この件についてホワイトハウスに質問したが、コリスティンのクリアランスレベルとその取得方法について、即座の回答は得られなかった。
LinkedInの削除済み履歴によると、Pathでコリスティンは、2022年4月から6月までシステムエンジニアとして働いていた。Pathは、有名な元サイバー犯罪者を従業員として挙げていることがあった。ハッカーグループUGNazisのメンバーであるコスモ・ザ・ゴッドことエリック・テイラーや、オーストラリアで有罪判決を受け、ハッカーグループLulzSecのメンバーだと警察に指摘されているハッカー、マシュー・フラナリーなどだ。
コリスティンがこれらのハッカーと同時期にPathで働いていたかは不明だ。『WIRED』は、コリスティンやほかのPath従業員が同社在籍中、違法行為に従事していた証拠は見つけていない。

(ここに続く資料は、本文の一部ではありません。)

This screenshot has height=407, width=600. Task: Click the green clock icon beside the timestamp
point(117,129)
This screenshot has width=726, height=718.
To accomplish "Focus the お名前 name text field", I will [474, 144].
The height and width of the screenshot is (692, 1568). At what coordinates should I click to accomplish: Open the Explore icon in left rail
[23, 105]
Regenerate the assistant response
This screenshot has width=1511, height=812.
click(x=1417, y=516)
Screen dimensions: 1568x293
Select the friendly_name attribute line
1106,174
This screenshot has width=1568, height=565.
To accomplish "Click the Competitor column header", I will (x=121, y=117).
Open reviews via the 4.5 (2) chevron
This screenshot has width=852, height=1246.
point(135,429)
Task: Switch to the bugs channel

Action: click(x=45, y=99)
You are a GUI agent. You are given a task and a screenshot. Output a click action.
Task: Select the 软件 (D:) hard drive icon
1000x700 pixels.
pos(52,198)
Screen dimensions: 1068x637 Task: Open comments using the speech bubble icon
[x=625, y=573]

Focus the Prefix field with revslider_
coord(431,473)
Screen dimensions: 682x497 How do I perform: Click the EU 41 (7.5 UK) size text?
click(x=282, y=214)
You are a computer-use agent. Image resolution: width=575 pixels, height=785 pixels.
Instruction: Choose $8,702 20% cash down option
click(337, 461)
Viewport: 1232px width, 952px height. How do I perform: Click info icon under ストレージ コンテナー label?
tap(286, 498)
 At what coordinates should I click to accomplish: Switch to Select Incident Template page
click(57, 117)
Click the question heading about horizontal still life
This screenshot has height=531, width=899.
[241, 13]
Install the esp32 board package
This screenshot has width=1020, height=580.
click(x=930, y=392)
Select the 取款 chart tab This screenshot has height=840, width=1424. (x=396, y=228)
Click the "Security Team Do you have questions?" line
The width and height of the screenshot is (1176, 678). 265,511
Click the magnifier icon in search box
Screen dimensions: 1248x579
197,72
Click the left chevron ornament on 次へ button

元FBI捜査官のEJヒルバートは「もしわたしが彼の身元調査を実施していたなら、おそらく彼が現在している仕事への採用を推奨しなかったでしょう」と語っている。ヒルバートはコリスティン在籍以前の時点で、PathのCEOを務めたことがある。「政府を改革すること自体には反対ではありません。しかし、それを行なっている人々については、疑問を感じています」
通常なら警告フラグが立つレベル
コリスティンに関する懸念は職歴だけにとどまらない。『WIRED』に共有されたTelegramのアーカイブメッセージによると、2022年11月、「JoeyCrafter」というハンドルを使用する人物が、いわゆるDDoS(分散型サービス拒否)攻撃に焦点を当てたTelegramチャンネルに投稿をした。この攻撃は、標的サイトにジャンクトラフィックを大量に送り込んでオフラインにするものである。
Discord、Telegram、およびネットワーキングプロトコルBGPの記録によると、コリスティンが使用していたとされるハンドルネーム、JoeyCrafterは、メッセージに「ビットコイン支払いを受け付ける、有能で強力かつ信頼できるL7を探している」と書いている。DDoS攻撃代行Telegramチャンネルの文脈では、これは特定形式のDDoSであるレイヤー7攻撃を実行できる人物を探していることを示唆している。昨年、Dstat.ccというDDoS攻撃代行サービスが、多国籍の法執行機関による摘発で差し押さえられている。
JoeyCrafterのTelegramアカウントは以前「Rivage」という名前を使用しており、『WIRED』と共有されたPath内部のコミュニケーションによると、この名前はDiscordとPathでコリスティンに関連付けられていた。RivageのDiscordとTelegramアカウントは時折、コリスティンのスタートアップDiamondCDNを宣伝していた。JoeyCrafterのメッセージが実際のDDoS攻撃につながったかどうかは不明である(Pathスタッフ間の内部メッセージでは、Rivageについての質問があり、その時点である個人が「エドワードのことです」と説明している)。
元陸軍情報将校のシェルジは「どの政府機関があなたのセキュリティクリアランス申請を後援しているかによって異なりますが、いま言及されたすべてのことであれば、調査過程で間違いなく警告フラグを立てることになるでしょう」と話している。さらに、機密(Secret)クリアランスは最短50日で完了する可能性があるが、最高機密(Top Secret)クリアランスは完了までに90日から1年かかる可能性があると付け加えた。
コリスティンのオンライン履歴(自身をBig Ballsと呼んでいたLinkedInアカウントを含む)は最近消えている。彼はまた以前、@edwardbigballerというユーザー名でXのアカウントも使用していた。アカウントのプロフィールには「Technology. Arsenal. Golden State Warriors. Space Travel.」と書かれていた。
@edwardbigballerというユーザー名を使用する前、コリスティンは葉巻を吸うハンプティ・ダンプティと思われる画像を使用し、「Steven French」というスクリーンネームをもつアカウントに関連付けられていた。2020年と2021年の複数の投稿で、このアカウントはマスクの投稿に返信しているのが確認できる。コリスティンのXアカウントは現在非公開に設定されている。
長年セキュリティ運用とコンプライアンスのマネージャーを務めるダビ・オッテンハイマーは、コリスティンの職歴とオンラインでの足跡の多くの要因が、セキュリティクリアランス取得能力について疑問を投げかける可能性があると指摘する。
「実務経験の少なさはリスクです」とオッテンハイマーは指摘し、「しかも、彼はオンラインで『Big Balls』と名乗っていたのです」と付け加えた。